About A Week: Too Many Buttons
Peter Hinchliffe is beginning to think that modern cars have bigger “brains’’ than their owners.
My dad’s tiny pre-war Austin car had an in-built air conditioning system. Wind a handle on the dashboard and the windscreen opened outwards.
On rare hot sunny days we raced across the Yorkshire moors to Whitby at all of 30 miles an hour, a welcome blast of air rushing inwards to cool sweated brows.
Keep the windscreen open for more than five minutes though and you ended up spitting flies.
No in-rushing fly problems in our jazzy new Honda. Press a button, an electric motor whirrs, the sun roof flips open. Press another button, the sun roof rolls back.
The passenger window needs to be opened a tad? This button does the trick. Wing mirrors require adjustments? Here are buttons to make them move side to side or up and down.
If the breeze through roof lid or window is inadequate just turn on the air conditioning.

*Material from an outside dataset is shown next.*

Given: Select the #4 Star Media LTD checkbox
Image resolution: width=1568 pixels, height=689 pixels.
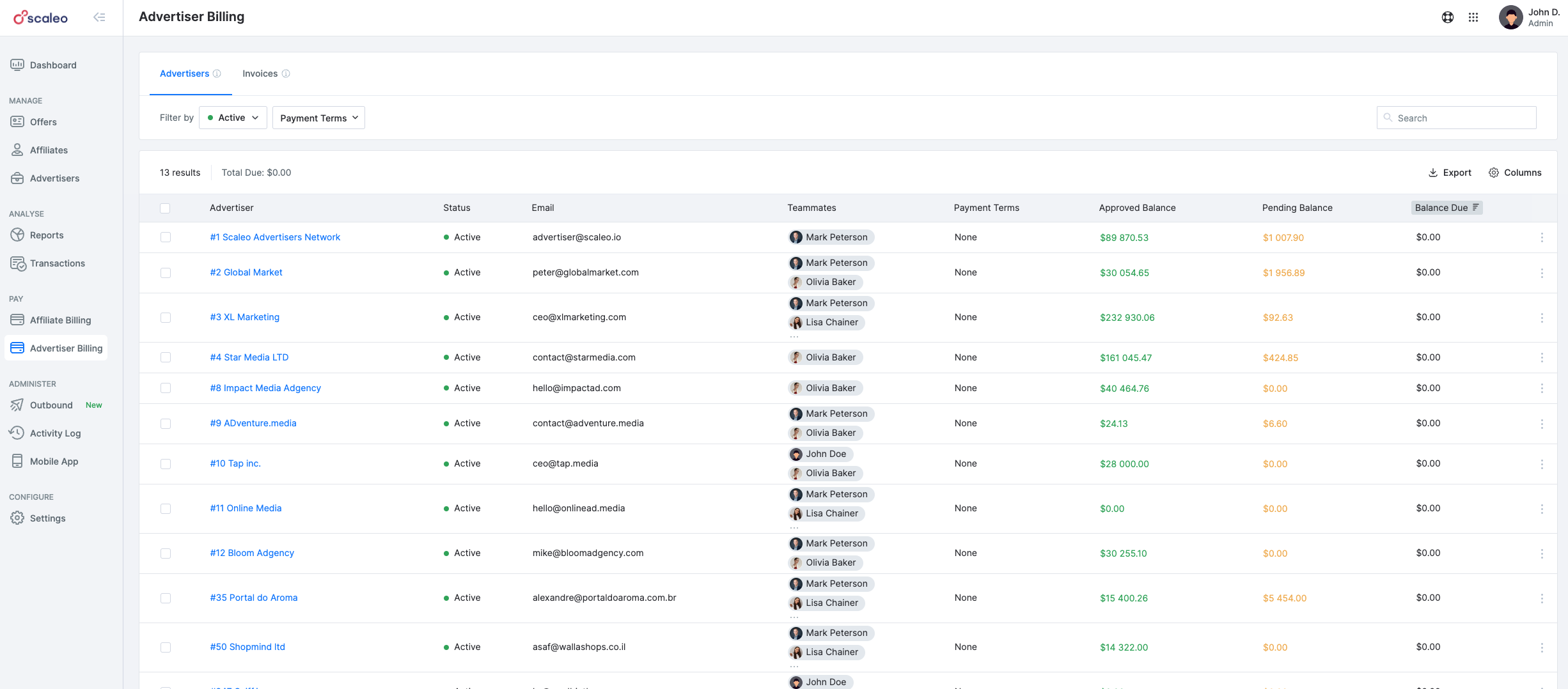Looking at the screenshot, I should (x=166, y=357).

Frugal Yorkshire folk will probably choose to sweat a bit rather than opt for conditioned air. It results in the car travelling four miles less to every gallon.
This is the first car we’ve had with electrically operated windows. Can’t say I’m impressed. One more electrical device which will be costly to repair when it goes wrong.
Turning a handle to wind a window up or down never struck me as being particularly stressful or burdensome. And who in England needs a sun roof on a car? Open the lid in eleven months of every year and all you see is a grey cloud canopy.
Mind you the little Honda has a splendid sound system. As an aria from Mozart’s Magic Flute comes soaring in you can almost convince yourself you are at Covent Garden.
Then the soprano is rudely interrupted by a flat radio voice announcing traffic hold-ups because of an accident in Armley, Leeds.
Maybe there’s a simple way of telling the radio that we are prepared to take our chances. That we no longer want our music interlaced with traffic announcements. If so, I have yet to find how to do it.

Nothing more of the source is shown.